We don’t care if you play footy, rugby, netball or nothing,” O’Loughlin says. “Sport’s been amazing for Goodesy and me, but we need more of our mob in suits and ties and running organisations. We need more CEOs, doctors, lawyers, teachers. We need more women in those positions, too. That’s the aim of our foundation.”

Adam Goodes and Michael O’Loughlin have experienced the biggest highs in football but away from the public glare they are working on a project that gives them satisfaction they say is the equal of any grand final win or Brownlow Medal.

It is a project that reminds them of their humble beginnings, raised by single mothers who did their best. It acknowledges the scores of people in and out of football over the years who assisted them to achieve their dreams. And, it’s about “giving back”, a term so loosely used by sportspeople but in this case appropriate.

“You stand on the podium at the 2005 grand final, the 2012 grand final, and you’re bloody proud,” O’Loughlin says.

“But then you talk to these parents who say ‘Thank you so much. There is no way we could do this for our kid without your help’. It just blows me away.”

O’Loughlin and Goodes are the founders and figureheads of the GO Foundation, which is currently paying full education fees for 11 Indigenous children, six girls and five boys, at some of Sydney’s top schools. Using their profiles and contacts they have enlisted support from corporate sponsors and government and intend to grow the program. Crucially, whereas scholarships for Indigenous students have often been tied to sport, Goodes’ and O’Loughlin’s assistance is based entirely on academic aptitude.

“We don’t care if you play footy, rugby, netball or nothing,” O’Loughlin says. “Sport’s been amazing for Goodesy and me, but we need more of our mob in suits and ties and running organisations. We need more CEOs, doctors, lawyers, teachers. We need more women in those positions, too. That’s the aim of our foundation.”

GO began in 2009 but tried to do too much too quickly. When O’Loughlin suggested to Goodes they focus solely on school fees and partner with the Australian Indigenous Education Foundation, he was all in.

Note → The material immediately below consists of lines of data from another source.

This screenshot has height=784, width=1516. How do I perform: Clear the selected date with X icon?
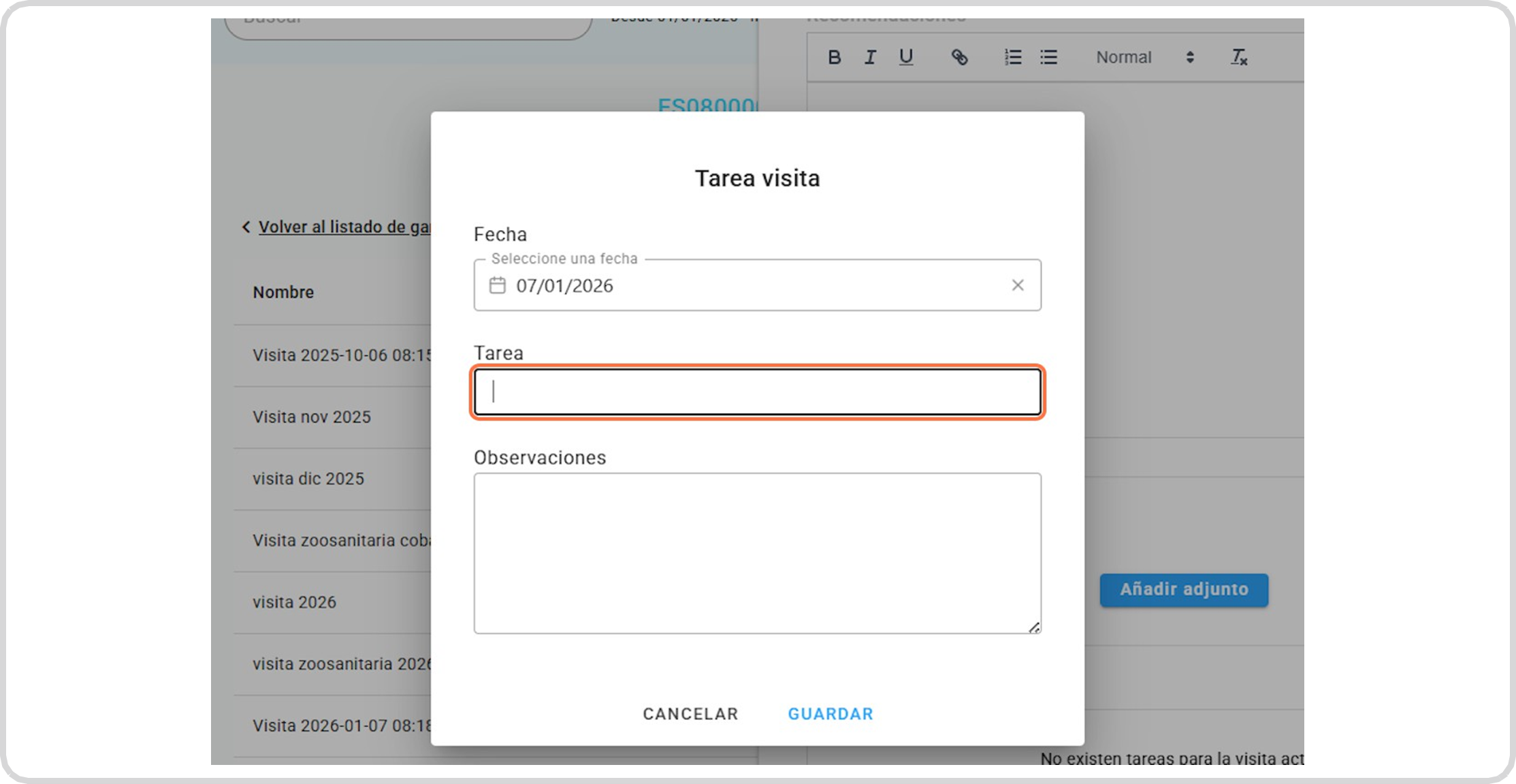[x=1017, y=285]
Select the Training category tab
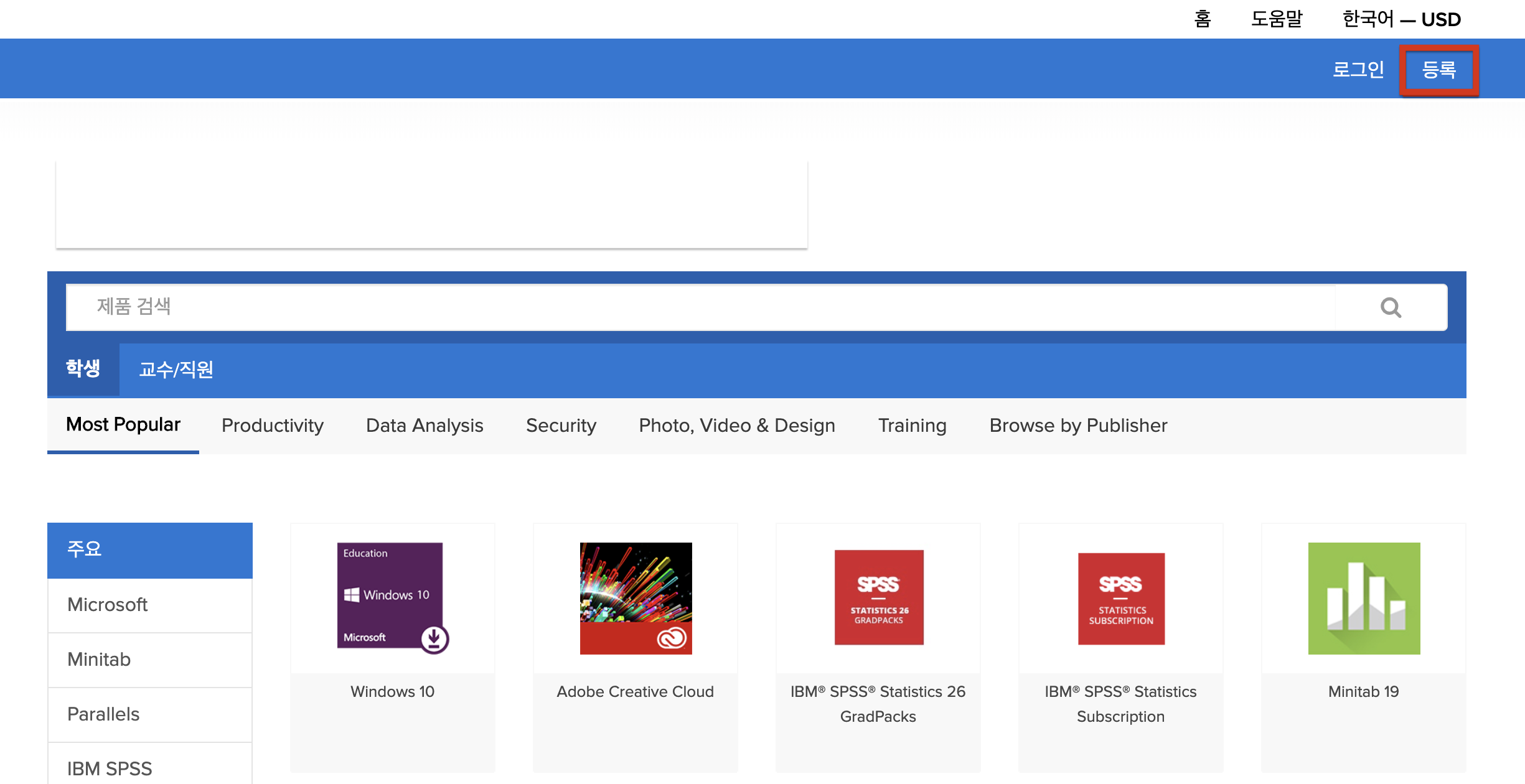 pyautogui.click(x=912, y=426)
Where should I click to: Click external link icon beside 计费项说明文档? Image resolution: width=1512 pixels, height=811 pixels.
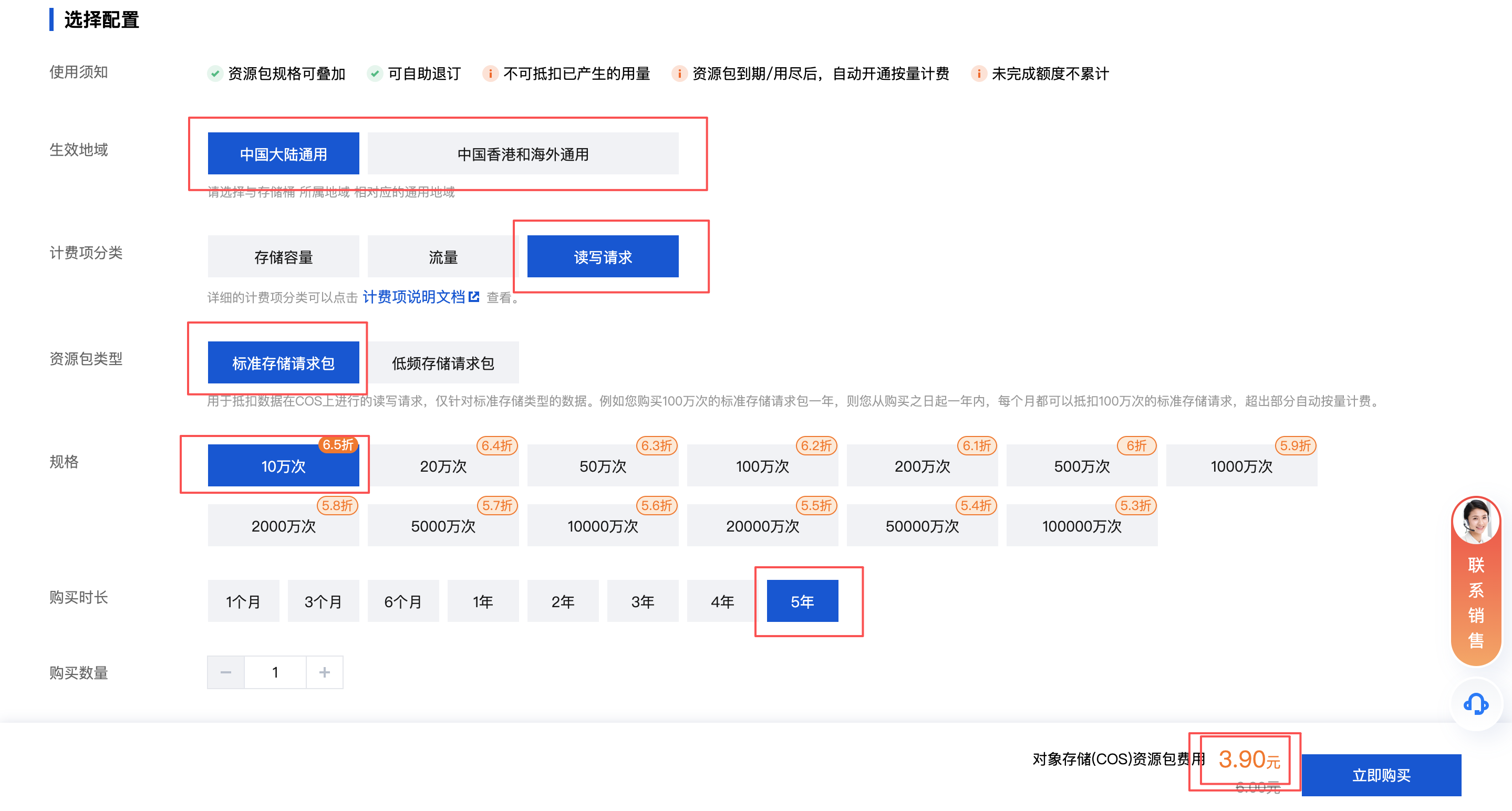[x=474, y=297]

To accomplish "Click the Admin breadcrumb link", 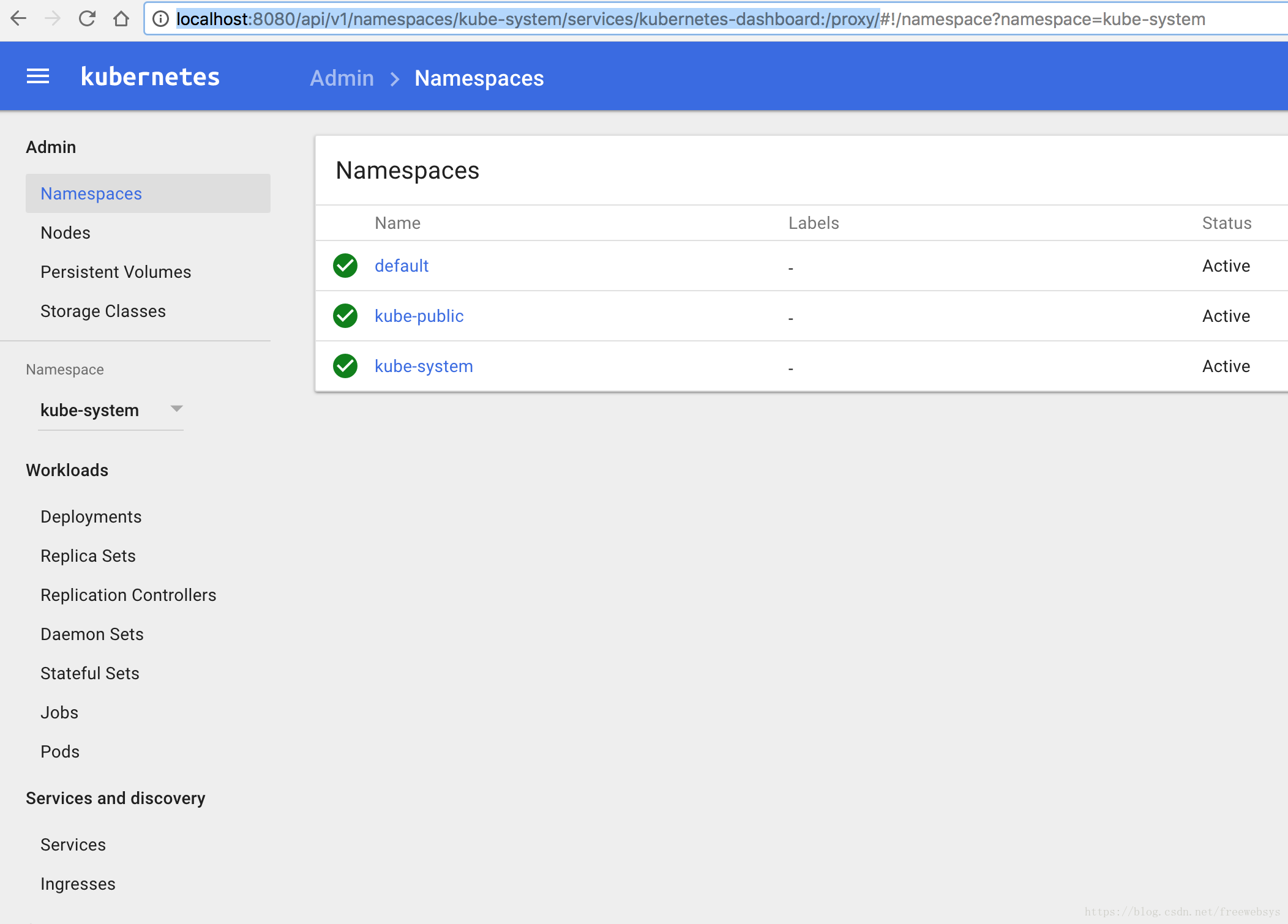I will tap(342, 78).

“We want to give back, not just in a token way, we want to change lives through education,” Goodes says.

“Michael’s the coach of the Swans Academy and I have my own academy where we coach 60 Indigenous boys, so we’re already doing work around sport. This way we can focus on just education and help create the next batch of role models.

“We look at our own lives and how many people helped us get to where we are. Hopefully we can be a couple of people along the line who help some kids get to fulfil their dreams. Every kid should have that opportunity. With some mentoring and financial support hopefully we can do that.”

O’Loughlin says there is no shortage of applicants for the scholarships, which are for day schools only, not boarding schools, a point close to O’Loughlin’s heart.

“Growing up in Salisbury North in Adelaide – Adam was born around the corner then moved at a young age – our fathers were in and out of our lives,” he says.

“They had their own personal issues they were dealing with, which you don’t understand as a young kid. So me, being the eldest, I had to be the man about the house and help raise the kids. Life was pretty tough. We always had food and clothes and plenty of love, but we missed out on a lot of things.”

One was going to the good school nearby.

“We lived across the road from a prestigious school but Mum had no money to send me there and I went to a school five kilometres away,” he says. “It was a great upbringing but I just thought ‘why should a kid be left out?’ If he lives around the corner from a great school, why can’t he  go there? That’s our philosophy. A lot of kids live near amazing schools but they don’t go because it costs too much. This way they can go to the good school across the road and come home to mum and dad each day.”

O’Loughlin says they are thrilled to be able to help.

“You talk to parents who are working so hard to give their kids a great education. We say ‘Guys, this is what we can do for you’. To see them crying, just expressing how happy they are that their kid’s able to go a good school, it’s pretty amazing.”